Any association one makes with any group is slavish. Gender, ethnicity, race, religion, and especially nationalism are all artficial, cultural constructions. Red Sox nation does comply with contemporary definitions of a nation: a governing structure that claims geographic boundaries, which are recognized by a greater authority. We can single out sports fans as the example that illustrates the ignorance of an uncritical acceptance of group identity; however, we should be suspicious of other group identities that wield greater political power.
Yes, the RS nation is complacently buying RS gear, but outsiders buy their gear, too, to signify his/her Otherness. In Davis Sq the uniforms are cargo shorts [all year] and blank t-shirts [or trendy indie bands on the front]. At a Wilco show, the other crowd wear their stuff too. They go to see music not ballgames.
I'm typing this straight into notes, and I'm a bit rushed, so forgive the scattered nature of the thoughts and the inevitable typos.
Granted: Gather like-minded people in a small place and you will see a commonality in how they dress. Nothing wrong there.
But there's a critical mass issue here, just as there's been in various postings over the months, including our our overuse of the American flag and Christians whining about how they feel their religion is assailed when really Christians are the dramatic majority in the United States and the religion frequently dominates our culture. The phenomenon of the Red Sox garb is also similar to conservatives acting like rebellious outsiders hoping to save America from those Washington politicians, or bashing the "liberal media."

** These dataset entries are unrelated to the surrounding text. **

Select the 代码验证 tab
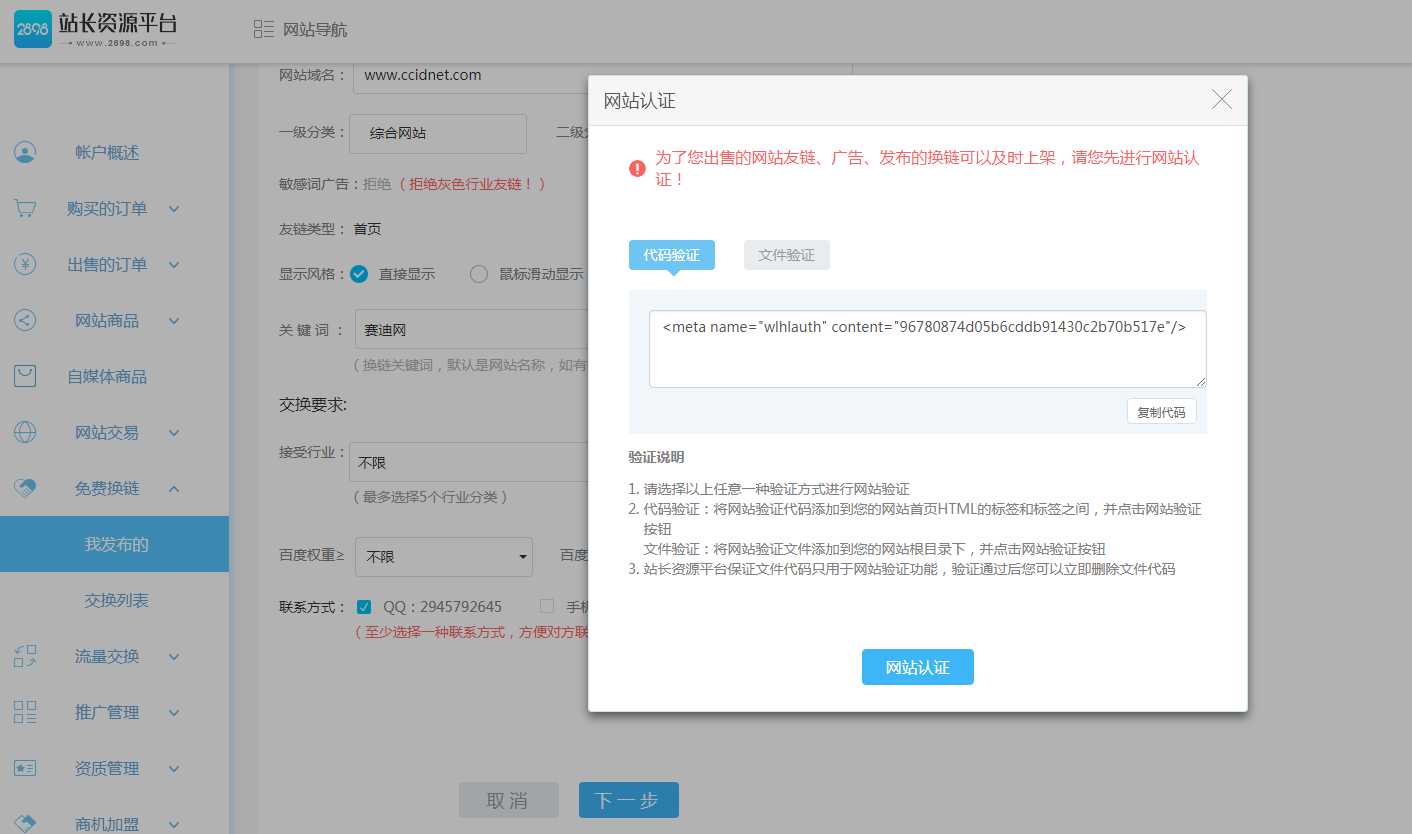Viewport: 1412px width, 834px height. (671, 255)
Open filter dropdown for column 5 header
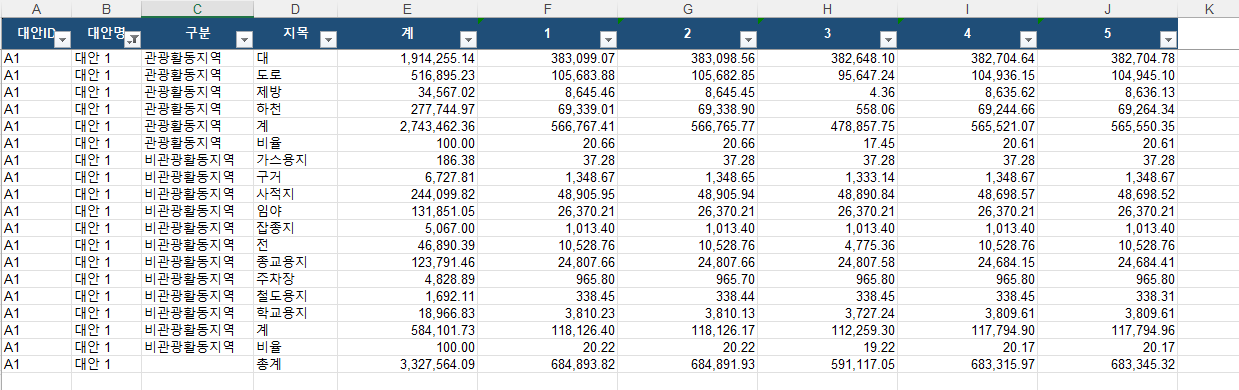The image size is (1239, 390). pyautogui.click(x=1168, y=39)
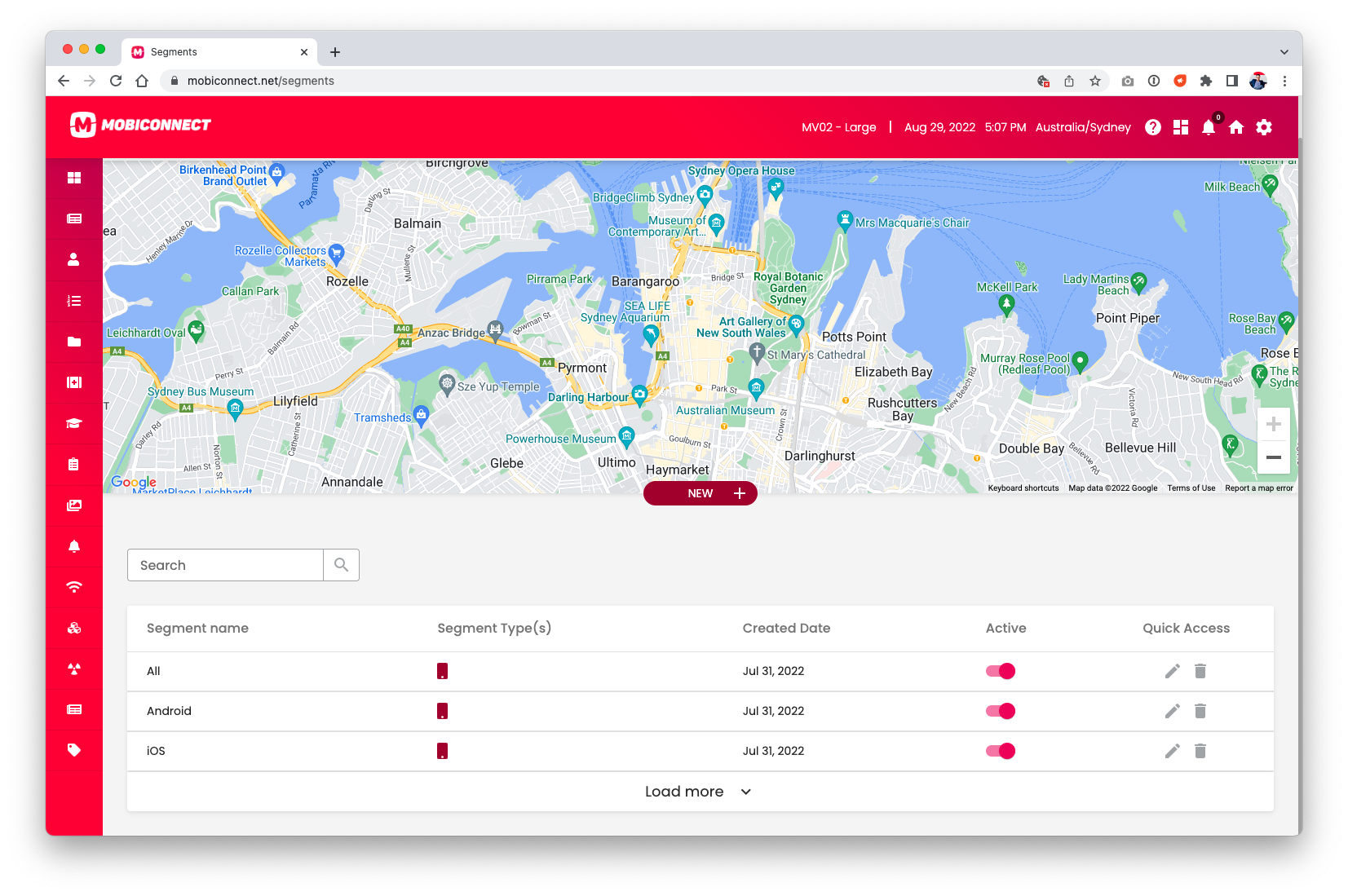
Task: Select the contacts person icon in the sidebar
Action: click(74, 259)
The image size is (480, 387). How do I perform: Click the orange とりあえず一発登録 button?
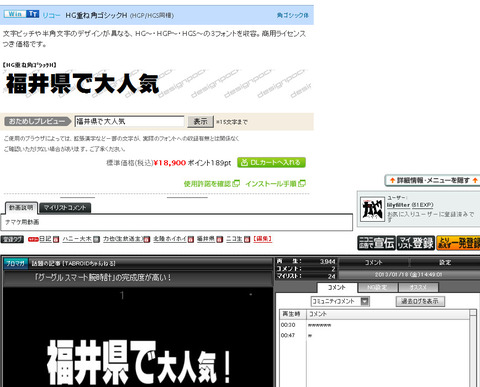click(x=458, y=243)
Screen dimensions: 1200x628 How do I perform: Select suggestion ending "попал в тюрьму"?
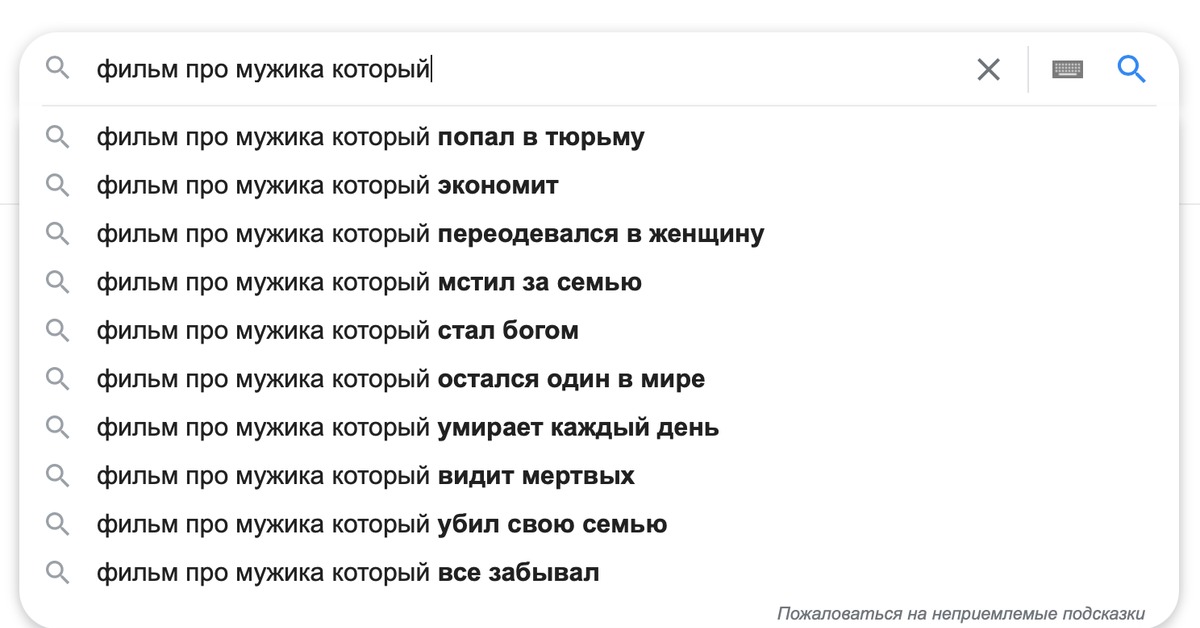370,137
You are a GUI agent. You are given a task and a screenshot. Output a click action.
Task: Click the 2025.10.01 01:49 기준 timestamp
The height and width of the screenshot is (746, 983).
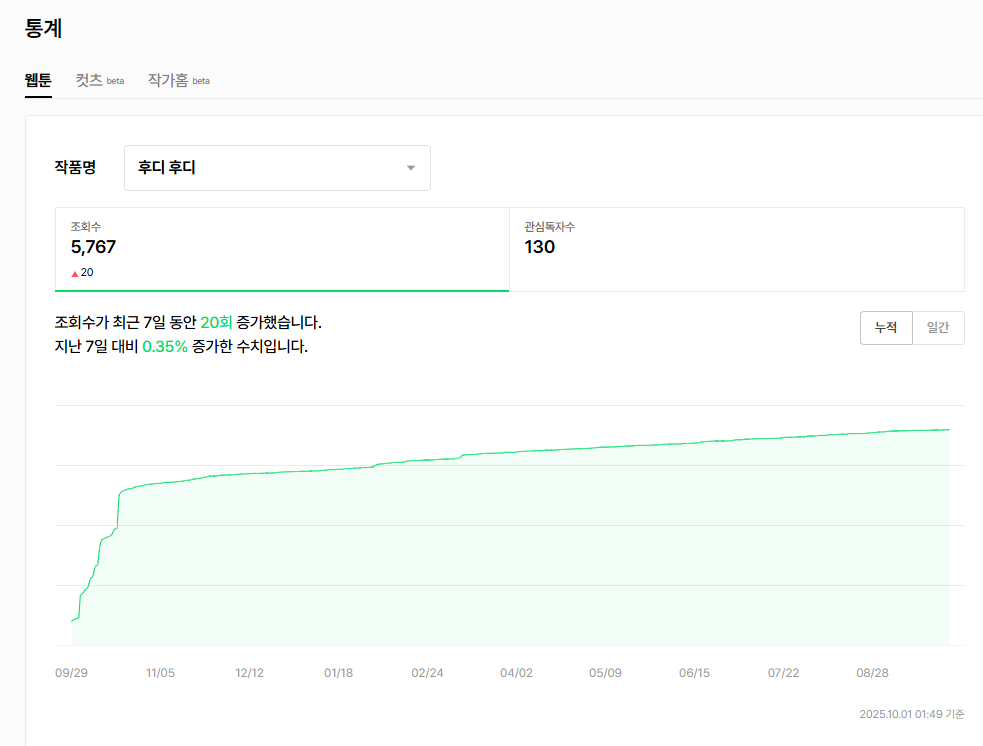click(x=911, y=714)
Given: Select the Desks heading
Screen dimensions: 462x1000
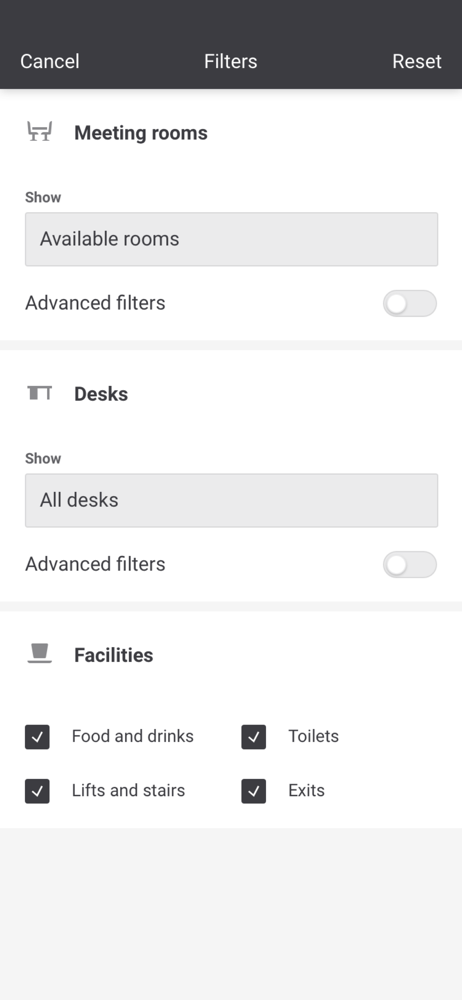Looking at the screenshot, I should click(101, 394).
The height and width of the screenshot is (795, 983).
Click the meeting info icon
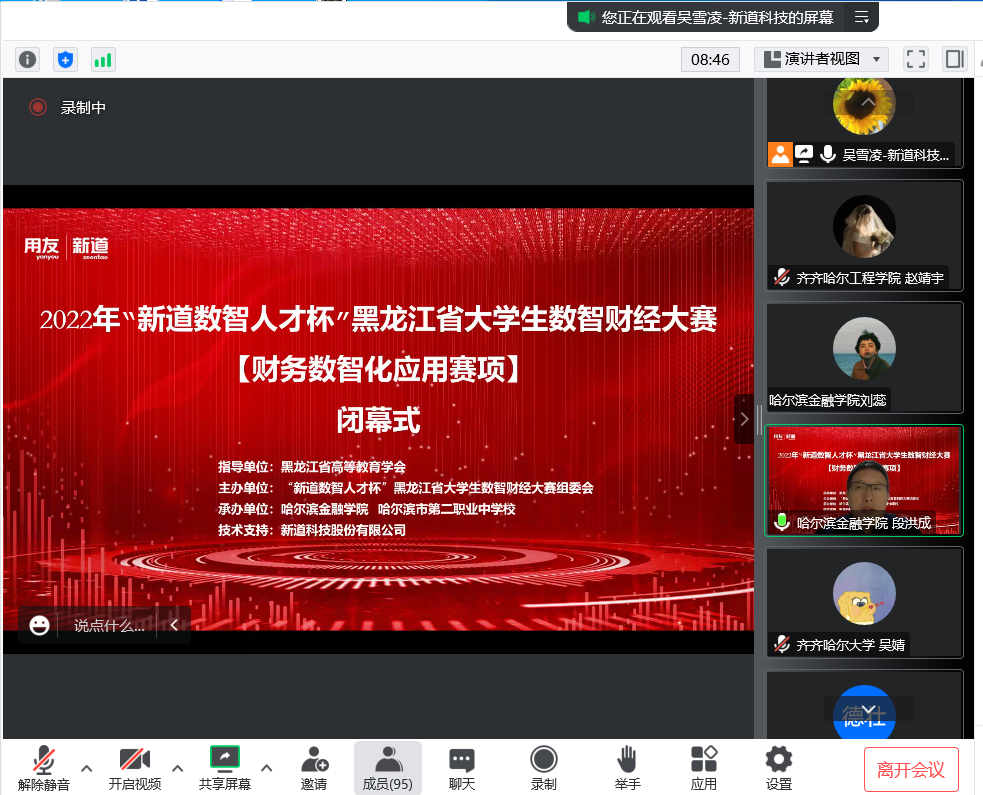(x=28, y=59)
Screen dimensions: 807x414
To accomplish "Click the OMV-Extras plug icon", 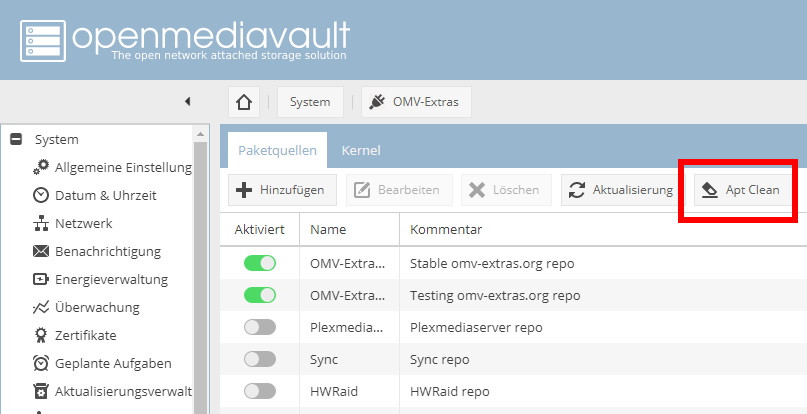I will pyautogui.click(x=377, y=102).
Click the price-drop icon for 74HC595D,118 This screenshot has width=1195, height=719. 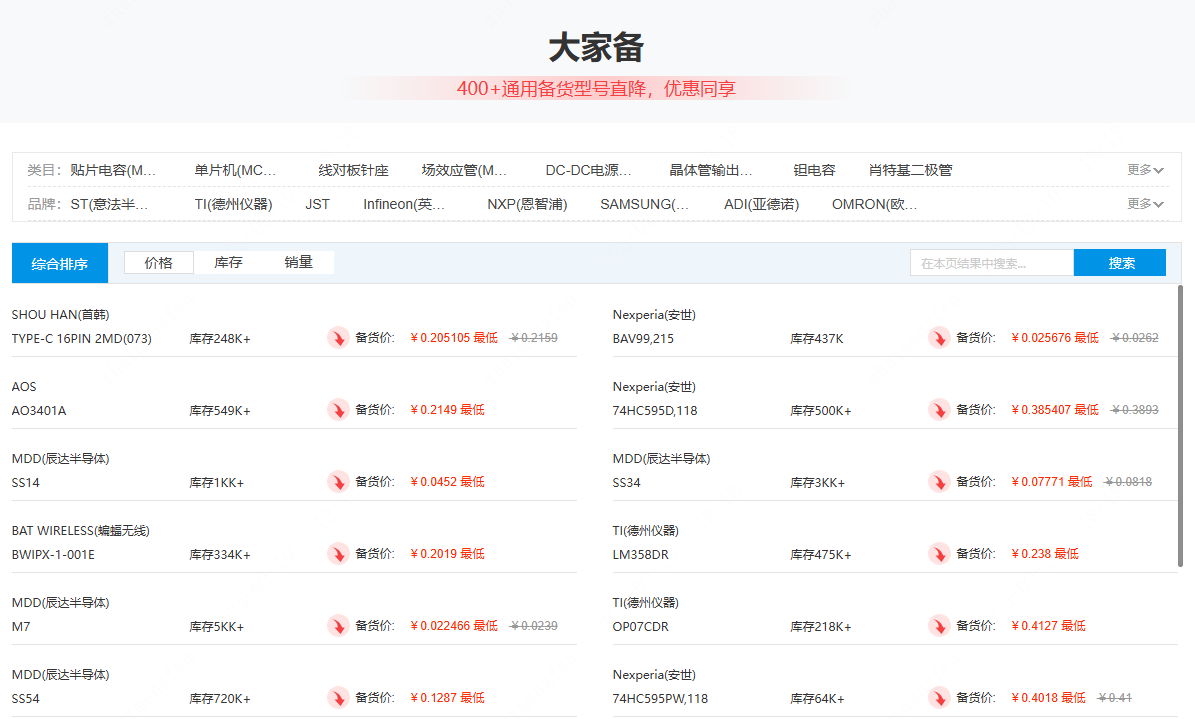click(x=939, y=410)
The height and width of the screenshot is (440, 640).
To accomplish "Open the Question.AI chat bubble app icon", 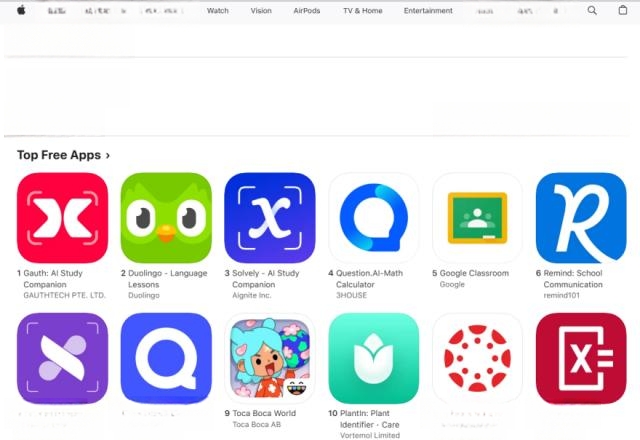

In short, it's a whole different thing to assert an identity when that identity is the dominant culture. It's one thing to wear a Wilco T-shirt when most people in this country hasn't heard a Wilco song and don't even know who the band is. It's a similar thing to wear a Red Sox T-shirt or cap in, say, Bangkok or even, I guess, Philadelphia.
But in Boston? A little tedious. A little oppressive.
It's also interesting to compare a band, ostensibly a creator of music you like to listen to, with a ball club, a commercial enterprise that plays a sport you happen to enjoy watching. The complexity of the latter — with its many players, all with different stats and factors affecting play, and management issues — suggests that absorbance in it is more like the fascination of the Dungeons & Dragons player than it is like the attentions of a music fan. The music fan can say "The music of Wilco speak to me, and I enjoy the sound as well as the message"; sports fandom seems a lot more complex, given the constantly shifting array of issues surrounding the worship of any particular team.
Just an observation.
I guess that's all I have time for now.
I hear that City Sports is selling mid-thigh Red Sox swim trunks at 50% off.
The parallel between RS nation and the religious right [now, and overused term] is not "similar." RS nation does not lobby for the political and social well being of non-believers.
Christians are evangelical by definition. RS nation are not trying to save American baseball even.
Your point about cultural dominance, actually, aids my argument. Context and scale determine dominance. I still say that wearing a Wilco t-shirt to a Wilco concert is like wearing the B hat to Fenway. Individuals want to feel a part of a group. That is the structure of it. You point is about the value of the group one chooses to display [publicaly] his/her affiliation. That value seems to derive from the cultural exclusion of the dominant group: the more opposite, the greater value.
My point, perhaps now, is that one's reliance on group identity, and hence, comfort should be suspicious--I don't care if it's Wilco or RS. I think REM fans sound just as foolish as RS fans when they say, "I don't like them now that they are played on the radio."